# [Data listing]
+-------+
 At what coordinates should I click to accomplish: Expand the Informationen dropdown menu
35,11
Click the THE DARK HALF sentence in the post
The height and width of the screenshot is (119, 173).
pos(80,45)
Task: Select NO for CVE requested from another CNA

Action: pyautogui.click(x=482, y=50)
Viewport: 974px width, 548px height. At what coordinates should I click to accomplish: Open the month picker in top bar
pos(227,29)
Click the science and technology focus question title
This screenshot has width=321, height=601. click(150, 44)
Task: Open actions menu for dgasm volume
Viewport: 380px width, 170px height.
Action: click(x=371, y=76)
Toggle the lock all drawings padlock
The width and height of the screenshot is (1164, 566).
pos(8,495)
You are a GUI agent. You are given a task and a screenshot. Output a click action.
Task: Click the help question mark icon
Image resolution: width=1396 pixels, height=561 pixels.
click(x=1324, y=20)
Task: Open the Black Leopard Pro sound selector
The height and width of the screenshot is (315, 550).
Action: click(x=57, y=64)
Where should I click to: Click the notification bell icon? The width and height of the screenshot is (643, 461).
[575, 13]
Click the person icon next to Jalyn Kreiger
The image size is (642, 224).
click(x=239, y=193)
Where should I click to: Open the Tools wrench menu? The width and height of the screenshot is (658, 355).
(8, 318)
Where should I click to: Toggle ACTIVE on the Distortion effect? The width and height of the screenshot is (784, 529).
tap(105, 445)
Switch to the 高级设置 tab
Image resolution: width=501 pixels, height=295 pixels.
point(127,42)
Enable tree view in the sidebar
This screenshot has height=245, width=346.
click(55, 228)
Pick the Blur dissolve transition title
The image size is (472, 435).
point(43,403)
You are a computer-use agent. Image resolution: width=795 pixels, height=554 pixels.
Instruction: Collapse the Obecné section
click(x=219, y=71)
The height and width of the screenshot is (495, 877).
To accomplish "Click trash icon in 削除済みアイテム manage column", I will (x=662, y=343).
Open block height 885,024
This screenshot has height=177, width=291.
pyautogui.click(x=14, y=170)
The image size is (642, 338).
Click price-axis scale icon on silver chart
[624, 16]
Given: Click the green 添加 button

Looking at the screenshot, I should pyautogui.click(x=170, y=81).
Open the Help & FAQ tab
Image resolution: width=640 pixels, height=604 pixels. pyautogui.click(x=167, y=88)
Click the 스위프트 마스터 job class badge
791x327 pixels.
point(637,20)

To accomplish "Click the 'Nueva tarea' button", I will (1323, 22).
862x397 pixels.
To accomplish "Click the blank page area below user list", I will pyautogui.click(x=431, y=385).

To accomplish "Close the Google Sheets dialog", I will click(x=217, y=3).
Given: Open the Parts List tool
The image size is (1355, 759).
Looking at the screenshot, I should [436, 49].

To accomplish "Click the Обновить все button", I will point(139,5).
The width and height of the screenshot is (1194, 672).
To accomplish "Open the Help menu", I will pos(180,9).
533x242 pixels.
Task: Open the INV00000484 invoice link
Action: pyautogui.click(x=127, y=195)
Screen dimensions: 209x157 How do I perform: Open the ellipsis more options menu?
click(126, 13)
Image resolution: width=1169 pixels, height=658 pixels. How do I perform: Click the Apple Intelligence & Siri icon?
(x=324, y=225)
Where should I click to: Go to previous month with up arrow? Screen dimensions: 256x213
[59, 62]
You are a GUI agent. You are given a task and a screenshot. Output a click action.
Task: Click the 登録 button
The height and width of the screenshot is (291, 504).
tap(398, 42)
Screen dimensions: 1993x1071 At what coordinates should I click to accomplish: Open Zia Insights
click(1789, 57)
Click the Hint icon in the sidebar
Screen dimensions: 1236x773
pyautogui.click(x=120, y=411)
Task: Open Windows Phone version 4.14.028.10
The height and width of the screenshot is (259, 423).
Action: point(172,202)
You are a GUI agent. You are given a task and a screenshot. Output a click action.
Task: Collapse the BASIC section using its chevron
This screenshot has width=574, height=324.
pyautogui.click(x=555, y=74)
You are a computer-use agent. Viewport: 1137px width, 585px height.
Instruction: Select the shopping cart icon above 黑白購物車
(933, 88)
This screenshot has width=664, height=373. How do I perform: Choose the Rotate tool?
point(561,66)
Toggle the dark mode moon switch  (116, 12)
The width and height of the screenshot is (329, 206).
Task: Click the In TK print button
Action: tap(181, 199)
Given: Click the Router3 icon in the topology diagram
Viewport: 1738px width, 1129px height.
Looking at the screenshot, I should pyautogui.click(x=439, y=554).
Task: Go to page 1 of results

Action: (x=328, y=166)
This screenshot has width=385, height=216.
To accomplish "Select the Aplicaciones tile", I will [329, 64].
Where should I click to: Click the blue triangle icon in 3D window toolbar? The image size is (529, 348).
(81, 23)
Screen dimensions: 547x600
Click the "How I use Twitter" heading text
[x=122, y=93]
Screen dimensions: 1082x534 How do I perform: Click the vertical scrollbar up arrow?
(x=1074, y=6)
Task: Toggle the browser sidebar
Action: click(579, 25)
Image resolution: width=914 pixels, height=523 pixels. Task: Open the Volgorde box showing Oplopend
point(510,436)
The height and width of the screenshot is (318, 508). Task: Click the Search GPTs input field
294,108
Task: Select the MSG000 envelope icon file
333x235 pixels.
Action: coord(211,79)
+-------+
Copy the rows above word for word, from the line with "The width and height of the screenshot is (1194, 672)." up to and including the line with "should pyautogui.click(x=439, y=554).".

The width and height of the screenshot is (1194, 672).
To accomplish "Open the Help menu", I will pos(180,9).
533x242 pixels.
Task: Open the INV00000484 invoice link
Action: pyautogui.click(x=127, y=195)
Screen dimensions: 209x157 How do I perform: Open the ellipsis more options menu?
click(126, 13)
Image resolution: width=1169 pixels, height=658 pixels. How do I perform: Click the Apple Intelligence & Siri icon?
(x=324, y=225)
Where should I click to: Go to previous month with up arrow? Screen dimensions: 256x213
[59, 62]
You are a GUI agent. You are given a task and a screenshot. Output a click action.
Task: Click the 登録 button
The height and width of the screenshot is (291, 504).
tap(398, 42)
Screen dimensions: 1993x1071 At what coordinates should I click to accomplish: Open Zia Insights
click(1789, 57)
Click the Hint icon in the sidebar
Screen dimensions: 1236x773
pyautogui.click(x=120, y=411)
Task: Open Windows Phone version 4.14.028.10
The height and width of the screenshot is (259, 423).
Action: point(172,202)
You are a GUI agent. You are given a task and a screenshot. Output a click action.
Task: Collapse the BASIC section using its chevron
This screenshot has width=574, height=324.
pyautogui.click(x=555, y=74)
You are a computer-use agent. Viewport: 1137px width, 585px height.
Instruction: Select the shopping cart icon above 黑白購物車
(933, 88)
This screenshot has width=664, height=373. How do I perform: Choose the Rotate tool?
point(561,66)
Toggle the dark mode moon switch  (116, 12)
The width and height of the screenshot is (329, 206).
Task: Click the In TK print button
Action: tap(181, 199)
Given: Click the Router3 icon in the topology diagram
Viewport: 1738px width, 1129px height.
Looking at the screenshot, I should pyautogui.click(x=439, y=554).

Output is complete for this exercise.